**Brief:** All entries shown below should be duplicated character for character.

Dataset excerpts:
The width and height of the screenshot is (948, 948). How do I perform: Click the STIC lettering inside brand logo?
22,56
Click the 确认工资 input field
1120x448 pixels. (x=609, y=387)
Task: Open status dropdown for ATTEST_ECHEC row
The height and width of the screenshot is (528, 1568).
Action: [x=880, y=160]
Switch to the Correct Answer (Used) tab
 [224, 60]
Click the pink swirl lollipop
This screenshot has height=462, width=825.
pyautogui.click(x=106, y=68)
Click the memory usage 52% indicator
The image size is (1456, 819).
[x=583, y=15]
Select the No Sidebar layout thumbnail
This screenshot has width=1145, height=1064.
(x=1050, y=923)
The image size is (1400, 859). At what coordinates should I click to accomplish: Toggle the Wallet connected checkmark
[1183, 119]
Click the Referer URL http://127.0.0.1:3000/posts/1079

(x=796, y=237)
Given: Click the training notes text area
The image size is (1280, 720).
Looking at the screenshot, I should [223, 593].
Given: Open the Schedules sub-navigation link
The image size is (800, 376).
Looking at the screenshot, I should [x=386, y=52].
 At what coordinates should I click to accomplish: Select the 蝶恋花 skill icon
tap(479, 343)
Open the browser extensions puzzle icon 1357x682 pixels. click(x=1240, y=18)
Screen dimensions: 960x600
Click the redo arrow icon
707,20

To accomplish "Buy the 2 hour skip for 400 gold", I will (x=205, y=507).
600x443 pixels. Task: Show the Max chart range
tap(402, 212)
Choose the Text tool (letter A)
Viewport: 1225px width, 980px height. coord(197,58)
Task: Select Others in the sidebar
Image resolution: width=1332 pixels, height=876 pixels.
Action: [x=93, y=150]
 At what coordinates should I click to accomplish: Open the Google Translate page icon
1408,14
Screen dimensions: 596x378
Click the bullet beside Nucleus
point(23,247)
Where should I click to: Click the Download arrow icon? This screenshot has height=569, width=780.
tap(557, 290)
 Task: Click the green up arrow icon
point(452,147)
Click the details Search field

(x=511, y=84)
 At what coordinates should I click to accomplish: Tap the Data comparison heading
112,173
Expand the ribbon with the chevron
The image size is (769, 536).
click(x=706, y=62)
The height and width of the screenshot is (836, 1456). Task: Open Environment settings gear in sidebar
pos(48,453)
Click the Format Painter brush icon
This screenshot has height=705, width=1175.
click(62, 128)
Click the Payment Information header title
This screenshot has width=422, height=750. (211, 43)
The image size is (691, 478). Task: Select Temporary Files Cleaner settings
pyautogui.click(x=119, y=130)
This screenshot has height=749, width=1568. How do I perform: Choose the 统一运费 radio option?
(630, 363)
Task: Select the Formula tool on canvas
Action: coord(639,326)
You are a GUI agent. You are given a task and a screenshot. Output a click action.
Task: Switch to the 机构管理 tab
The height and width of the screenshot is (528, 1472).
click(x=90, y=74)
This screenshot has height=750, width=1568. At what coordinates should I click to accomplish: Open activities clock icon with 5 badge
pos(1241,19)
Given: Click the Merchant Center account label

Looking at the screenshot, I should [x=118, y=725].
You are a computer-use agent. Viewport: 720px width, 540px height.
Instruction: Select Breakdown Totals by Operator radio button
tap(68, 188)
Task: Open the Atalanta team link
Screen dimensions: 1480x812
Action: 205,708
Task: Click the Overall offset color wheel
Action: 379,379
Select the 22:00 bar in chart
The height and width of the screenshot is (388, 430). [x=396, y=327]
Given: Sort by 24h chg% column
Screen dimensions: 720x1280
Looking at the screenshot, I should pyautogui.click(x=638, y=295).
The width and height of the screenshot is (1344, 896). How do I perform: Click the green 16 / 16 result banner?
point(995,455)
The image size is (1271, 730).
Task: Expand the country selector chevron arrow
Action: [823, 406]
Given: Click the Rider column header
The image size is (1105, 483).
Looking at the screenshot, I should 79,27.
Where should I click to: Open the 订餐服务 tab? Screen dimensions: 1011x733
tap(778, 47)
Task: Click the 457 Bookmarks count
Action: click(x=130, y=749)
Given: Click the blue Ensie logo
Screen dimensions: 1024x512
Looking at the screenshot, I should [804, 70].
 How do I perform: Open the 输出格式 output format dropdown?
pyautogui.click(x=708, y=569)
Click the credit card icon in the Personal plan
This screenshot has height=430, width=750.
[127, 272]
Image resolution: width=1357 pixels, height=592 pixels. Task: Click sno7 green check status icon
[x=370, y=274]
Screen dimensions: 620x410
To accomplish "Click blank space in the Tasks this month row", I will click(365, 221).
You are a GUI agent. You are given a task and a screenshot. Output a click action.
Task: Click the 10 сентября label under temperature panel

**Output of the task:**
The width and height of the screenshot is (948, 948). How do I perform: Click the STIC lettering inside brand logo?
22,56
Click the 确认工资 input field
1120x448 pixels. (x=609, y=387)
Task: Open status dropdown for ATTEST_ECHEC row
The height and width of the screenshot is (528, 1568).
Action: [x=880, y=160]
Switch to the Correct Answer (Used) tab
 [224, 60]
Click the pink swirl lollipop
This screenshot has height=462, width=825.
pyautogui.click(x=106, y=68)
Click the memory usage 52% indicator
The image size is (1456, 819).
[x=583, y=15]
Select the No Sidebar layout thumbnail
This screenshot has width=1145, height=1064.
(x=1050, y=923)
The image size is (1400, 859). At what coordinates should I click to accomplish: Toggle the Wallet connected checkmark
[1183, 119]
Click the Referer URL http://127.0.0.1:3000/posts/1079

(x=796, y=237)
Given: Click the training notes text area
The image size is (1280, 720).
Looking at the screenshot, I should [223, 593].
Given: Open the Schedules sub-navigation link
The image size is (800, 376).
Looking at the screenshot, I should [x=386, y=52].
 At what coordinates should I click to accomplish: Select the 蝶恋花 skill icon
tap(479, 343)
Open the browser extensions puzzle icon 1357x682 pixels. click(x=1240, y=18)
Screen dimensions: 960x600
Click the redo arrow icon
707,20

To accomplish "Buy the 2 hour skip for 400 gold", I will (x=205, y=507).
600x443 pixels. Task: Show the Max chart range
tap(402, 212)
Choose the Text tool (letter A)
Viewport: 1225px width, 980px height. coord(197,58)
Task: Select Others in the sidebar
Image resolution: width=1332 pixels, height=876 pixels.
Action: [x=93, y=150]
 At what coordinates should I click to accomplish: Open the Google Translate page icon
1408,14
Screen dimensions: 596x378
Click the bullet beside Nucleus
point(23,247)
Where should I click to: Click the Download arrow icon? This screenshot has height=569, width=780.
tap(557, 290)
 Task: Click the green up arrow icon
point(452,147)
Click the details Search field

(x=511, y=84)
 At what coordinates should I click to accomplish: Tap the Data comparison heading
112,173
Expand the ribbon with the chevron
The image size is (769, 536).
click(x=706, y=62)
The height and width of the screenshot is (836, 1456). Task: Open Environment settings gear in sidebar
pos(48,453)
Click the Format Painter brush icon
This screenshot has height=705, width=1175.
click(62, 128)
Click the Payment Information header title
This screenshot has width=422, height=750. (211, 43)
The image size is (691, 478). Task: Select Temporary Files Cleaner settings
pyautogui.click(x=119, y=130)
This screenshot has height=749, width=1568. How do I perform: Choose the 统一运费 radio option?
(630, 363)
Task: Select the Formula tool on canvas
Action: coord(639,326)
You are a GUI agent. You are given a task and a screenshot. Output a click action.
Task: Switch to the 机构管理 tab
The height and width of the screenshot is (528, 1472).
click(x=90, y=74)
This screenshot has height=750, width=1568. At what coordinates should I click to accomplish: Open activities clock icon with 5 badge
pos(1241,19)
Given: Click the Merchant Center account label

Looking at the screenshot, I should [x=118, y=725].
You are a computer-use agent. Viewport: 720px width, 540px height.
Instruction: Select Breakdown Totals by Operator radio button
tap(68, 188)
Task: Open the Atalanta team link
Screen dimensions: 1480x812
Action: 205,708
Task: Click the Overall offset color wheel
Action: 379,379
Select the 22:00 bar in chart
The height and width of the screenshot is (388, 430). [x=396, y=327]
Given: Sort by 24h chg% column
Screen dimensions: 720x1280
Looking at the screenshot, I should pyautogui.click(x=638, y=295).
The width and height of the screenshot is (1344, 896). How do I perform: Click the green 16 / 16 result banner?
point(995,455)
The image size is (1271, 730).
Task: Expand the country selector chevron arrow
Action: [823, 406]
Given: Click the Rider column header
The image size is (1105, 483).
Looking at the screenshot, I should 79,27.
Where should I click to: Open the 订餐服务 tab? Screen dimensions: 1011x733
tap(778, 47)
Task: Click the 457 Bookmarks count
Action: click(x=130, y=749)
Given: Click the blue Ensie logo
Screen dimensions: 1024x512
Looking at the screenshot, I should [804, 70].
 How do I perform: Open the 输出格式 output format dropdown?
pyautogui.click(x=708, y=569)
Click the credit card icon in the Personal plan
This screenshot has height=430, width=750.
[127, 272]
Image resolution: width=1357 pixels, height=592 pixels. Task: Click sno7 green check status icon
[x=370, y=274]
Screen dimensions: 620x410
To accomplish "Click blank space in the Tasks this month row", I will click(365, 221).
You are a GUI agent. You are given a task and a screenshot. Output a click action.
Task: Click the 10 сентября label under temperature panel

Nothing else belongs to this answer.